Runtime Result Persistence

runtime-result-persistence specificies if the results of the execution of a runtime should be stored.

This argument lets you choose to not store this result in loop execution mode

By default, it's:

true if the execution_mode is loop
always false if the execution_mode is count

Output Result Columns

You can choose the column of the output result with the output-result-columns argument.

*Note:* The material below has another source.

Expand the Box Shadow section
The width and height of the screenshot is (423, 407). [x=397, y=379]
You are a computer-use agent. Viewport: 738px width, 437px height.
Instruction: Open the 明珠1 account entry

Name	Count Execution Mode Default	Loop Execution Mode Default	Description
runtime_data_uri	x	x	The runtime data uri (ie uri of the input executed)
exit_code	x	x	The exit code (if 0, no error was seen)
count	x	x	The record count
latency	x	x	The duration in a human string
data_uri		x	the target_data_uri or the error data uri
error_message	x	x	the error message if any
Other possible values, not chosen by default
latency_millis			The duration in milliseconds
result_data_uri			the target_data_uri where the runtime result is stored
runtime_executable_path			The executable data uri
runtime_connection			The runtime connection
start_time			the start time (timestamp)
end_time			the end time (timestamp)
error_data_uri			the error data uri

Cli

The execute operation is also available at the cli with the data execute command.

Note

Execution on records

The execute operation don't support yet directly execution of script stored on records but you can achieve it by:

generating executable scripts from record with the template operation
and using them in a new pipeline with the select supplier